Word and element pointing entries
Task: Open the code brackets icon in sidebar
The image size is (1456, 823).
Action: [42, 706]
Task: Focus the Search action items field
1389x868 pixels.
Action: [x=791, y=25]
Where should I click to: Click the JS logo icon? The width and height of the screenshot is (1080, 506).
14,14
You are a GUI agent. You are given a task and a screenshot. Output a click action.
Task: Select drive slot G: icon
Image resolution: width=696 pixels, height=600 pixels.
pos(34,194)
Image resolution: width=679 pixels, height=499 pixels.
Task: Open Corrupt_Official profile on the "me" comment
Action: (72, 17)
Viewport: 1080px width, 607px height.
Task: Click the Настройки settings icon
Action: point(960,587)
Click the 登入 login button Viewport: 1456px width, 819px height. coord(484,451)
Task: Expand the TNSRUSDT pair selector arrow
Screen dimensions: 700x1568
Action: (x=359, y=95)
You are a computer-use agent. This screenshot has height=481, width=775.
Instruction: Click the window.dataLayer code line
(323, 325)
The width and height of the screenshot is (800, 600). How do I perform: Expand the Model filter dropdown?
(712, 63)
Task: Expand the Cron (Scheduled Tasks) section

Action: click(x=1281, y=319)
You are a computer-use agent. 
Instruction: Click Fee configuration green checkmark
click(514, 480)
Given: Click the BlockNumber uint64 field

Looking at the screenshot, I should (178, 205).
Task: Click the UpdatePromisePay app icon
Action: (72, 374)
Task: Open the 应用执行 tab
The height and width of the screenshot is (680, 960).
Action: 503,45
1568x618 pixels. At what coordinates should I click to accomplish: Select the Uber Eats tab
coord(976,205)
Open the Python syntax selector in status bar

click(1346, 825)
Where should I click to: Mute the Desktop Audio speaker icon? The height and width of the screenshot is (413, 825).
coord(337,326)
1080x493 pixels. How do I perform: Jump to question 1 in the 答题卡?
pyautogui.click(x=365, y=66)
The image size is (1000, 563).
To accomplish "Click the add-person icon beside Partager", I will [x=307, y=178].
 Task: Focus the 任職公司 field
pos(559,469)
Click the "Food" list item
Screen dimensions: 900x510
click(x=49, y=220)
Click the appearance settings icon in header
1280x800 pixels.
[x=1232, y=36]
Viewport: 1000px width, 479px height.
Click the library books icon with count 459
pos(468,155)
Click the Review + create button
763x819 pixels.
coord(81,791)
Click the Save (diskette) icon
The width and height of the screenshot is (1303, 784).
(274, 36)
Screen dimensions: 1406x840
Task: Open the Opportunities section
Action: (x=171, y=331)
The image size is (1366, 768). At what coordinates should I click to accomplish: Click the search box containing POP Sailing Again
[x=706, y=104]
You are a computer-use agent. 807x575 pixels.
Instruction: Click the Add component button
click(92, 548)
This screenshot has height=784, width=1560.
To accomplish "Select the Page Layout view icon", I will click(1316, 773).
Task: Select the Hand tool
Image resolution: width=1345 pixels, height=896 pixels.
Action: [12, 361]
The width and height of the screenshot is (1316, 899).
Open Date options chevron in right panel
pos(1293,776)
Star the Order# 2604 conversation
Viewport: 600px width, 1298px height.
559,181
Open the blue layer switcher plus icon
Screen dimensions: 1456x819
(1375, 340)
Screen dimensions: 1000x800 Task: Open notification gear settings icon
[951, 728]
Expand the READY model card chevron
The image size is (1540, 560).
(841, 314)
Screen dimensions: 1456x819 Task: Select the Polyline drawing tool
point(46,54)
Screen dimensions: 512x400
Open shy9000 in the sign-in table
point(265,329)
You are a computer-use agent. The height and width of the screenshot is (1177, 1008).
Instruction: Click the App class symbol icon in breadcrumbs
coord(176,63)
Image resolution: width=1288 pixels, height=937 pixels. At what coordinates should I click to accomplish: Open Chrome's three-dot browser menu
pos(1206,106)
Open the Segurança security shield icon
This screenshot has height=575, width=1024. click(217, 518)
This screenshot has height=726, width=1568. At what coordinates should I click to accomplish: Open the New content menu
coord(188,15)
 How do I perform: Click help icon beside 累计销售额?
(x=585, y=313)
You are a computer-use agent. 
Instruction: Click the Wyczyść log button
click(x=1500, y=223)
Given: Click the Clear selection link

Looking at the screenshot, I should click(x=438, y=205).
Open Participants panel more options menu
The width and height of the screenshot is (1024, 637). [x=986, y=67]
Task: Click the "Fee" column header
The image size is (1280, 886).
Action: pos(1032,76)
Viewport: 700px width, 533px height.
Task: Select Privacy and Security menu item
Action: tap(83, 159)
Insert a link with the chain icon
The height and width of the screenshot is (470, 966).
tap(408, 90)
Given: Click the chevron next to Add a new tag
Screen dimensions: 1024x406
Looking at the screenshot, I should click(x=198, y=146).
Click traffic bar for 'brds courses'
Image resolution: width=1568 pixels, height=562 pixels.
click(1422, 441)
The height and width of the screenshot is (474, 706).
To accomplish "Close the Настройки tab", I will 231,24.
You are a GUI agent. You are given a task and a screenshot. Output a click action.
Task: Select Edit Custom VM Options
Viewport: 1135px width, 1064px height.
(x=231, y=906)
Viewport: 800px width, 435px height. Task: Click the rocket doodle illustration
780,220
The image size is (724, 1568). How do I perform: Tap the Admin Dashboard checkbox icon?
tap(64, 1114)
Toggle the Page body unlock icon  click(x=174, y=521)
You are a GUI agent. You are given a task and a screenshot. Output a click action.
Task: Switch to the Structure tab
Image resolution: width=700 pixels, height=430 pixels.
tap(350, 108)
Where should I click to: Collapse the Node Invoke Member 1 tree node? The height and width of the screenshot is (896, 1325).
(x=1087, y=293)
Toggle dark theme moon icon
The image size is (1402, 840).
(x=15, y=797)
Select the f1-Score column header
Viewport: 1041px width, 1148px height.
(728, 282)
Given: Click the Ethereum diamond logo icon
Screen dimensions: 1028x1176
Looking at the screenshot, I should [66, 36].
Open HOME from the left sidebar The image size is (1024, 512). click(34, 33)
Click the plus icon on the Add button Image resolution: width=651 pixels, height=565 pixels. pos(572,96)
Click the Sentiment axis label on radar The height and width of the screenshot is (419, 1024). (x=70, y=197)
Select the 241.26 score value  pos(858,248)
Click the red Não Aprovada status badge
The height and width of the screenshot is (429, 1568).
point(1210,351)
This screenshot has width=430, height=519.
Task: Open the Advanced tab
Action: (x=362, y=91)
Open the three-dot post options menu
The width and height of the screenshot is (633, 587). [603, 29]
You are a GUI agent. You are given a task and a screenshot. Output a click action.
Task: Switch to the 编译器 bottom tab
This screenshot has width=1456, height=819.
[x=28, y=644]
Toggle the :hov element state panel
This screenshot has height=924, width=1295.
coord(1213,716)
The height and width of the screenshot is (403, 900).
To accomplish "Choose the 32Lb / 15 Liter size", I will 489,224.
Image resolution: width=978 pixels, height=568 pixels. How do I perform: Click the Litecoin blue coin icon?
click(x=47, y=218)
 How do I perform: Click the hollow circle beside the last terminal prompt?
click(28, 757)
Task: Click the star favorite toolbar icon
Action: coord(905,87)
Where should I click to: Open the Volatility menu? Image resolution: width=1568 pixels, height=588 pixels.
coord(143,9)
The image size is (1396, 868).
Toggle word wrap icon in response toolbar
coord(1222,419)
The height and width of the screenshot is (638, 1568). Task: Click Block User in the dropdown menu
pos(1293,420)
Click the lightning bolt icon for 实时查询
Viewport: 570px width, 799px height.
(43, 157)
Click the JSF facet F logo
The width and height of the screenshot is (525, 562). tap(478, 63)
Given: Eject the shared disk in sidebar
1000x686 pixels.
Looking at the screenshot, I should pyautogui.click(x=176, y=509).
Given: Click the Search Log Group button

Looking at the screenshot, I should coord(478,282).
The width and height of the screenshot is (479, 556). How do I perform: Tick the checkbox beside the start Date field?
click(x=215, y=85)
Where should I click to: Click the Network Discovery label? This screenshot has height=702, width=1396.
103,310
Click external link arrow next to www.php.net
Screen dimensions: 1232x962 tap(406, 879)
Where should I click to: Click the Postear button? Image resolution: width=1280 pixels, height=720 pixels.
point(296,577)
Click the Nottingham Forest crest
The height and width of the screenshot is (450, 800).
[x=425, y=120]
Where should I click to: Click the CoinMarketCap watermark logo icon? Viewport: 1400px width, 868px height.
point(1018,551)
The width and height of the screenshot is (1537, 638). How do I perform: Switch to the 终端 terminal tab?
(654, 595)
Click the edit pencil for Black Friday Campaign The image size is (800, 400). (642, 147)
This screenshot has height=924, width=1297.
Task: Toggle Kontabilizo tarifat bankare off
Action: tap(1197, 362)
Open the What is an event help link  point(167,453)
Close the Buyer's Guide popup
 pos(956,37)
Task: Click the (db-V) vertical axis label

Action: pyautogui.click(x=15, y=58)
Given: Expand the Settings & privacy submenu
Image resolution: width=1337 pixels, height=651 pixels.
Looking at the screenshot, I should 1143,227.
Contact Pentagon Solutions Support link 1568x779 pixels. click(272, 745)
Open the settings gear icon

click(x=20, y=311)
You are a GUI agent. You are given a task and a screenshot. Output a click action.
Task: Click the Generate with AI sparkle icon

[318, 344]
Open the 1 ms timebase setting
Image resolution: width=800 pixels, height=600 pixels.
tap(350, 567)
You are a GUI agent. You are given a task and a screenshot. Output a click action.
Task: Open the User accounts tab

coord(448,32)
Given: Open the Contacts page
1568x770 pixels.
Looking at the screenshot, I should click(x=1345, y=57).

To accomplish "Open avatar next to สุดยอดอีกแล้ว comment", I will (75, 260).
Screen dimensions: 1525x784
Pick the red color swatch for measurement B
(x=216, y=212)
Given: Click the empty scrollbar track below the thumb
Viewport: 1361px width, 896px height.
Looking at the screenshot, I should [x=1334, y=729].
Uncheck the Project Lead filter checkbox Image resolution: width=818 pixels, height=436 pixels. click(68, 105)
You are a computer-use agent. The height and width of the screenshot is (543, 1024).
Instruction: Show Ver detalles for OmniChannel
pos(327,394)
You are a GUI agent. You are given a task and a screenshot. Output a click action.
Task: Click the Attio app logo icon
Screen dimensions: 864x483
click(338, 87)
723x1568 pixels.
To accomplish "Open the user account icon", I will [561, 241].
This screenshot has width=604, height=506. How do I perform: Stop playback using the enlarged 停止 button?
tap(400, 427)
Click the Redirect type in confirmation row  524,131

GIVEN INSTRUCTION:
Please present the part of the material that opens with the line containing "Screen dimensions: 1525x784" and closes with the line containing "Uncheck the Project" as a Markdown table with the columns Row and Line, leaving out any blank lines.

WRITTEN ANSWER:
| Row | Line |
|---|---|
| 1 | Screen dimensions: 1525x784 |
| 2 | Pick the red color swatch for measurement B |
| 3 | (x=216, y=212) |
| 4 | Given: Click the empty scrollbar track below the thumb |
| 5 | Viewport: 1361px width, 896px height. |
| 6 | Looking at the screenshot, I should [x=1334, y=729]. |
| 7 | Uncheck the Project Lead filter checkbox Image resolution: width=818 pixels, height=436 pixels. click(68, 105) |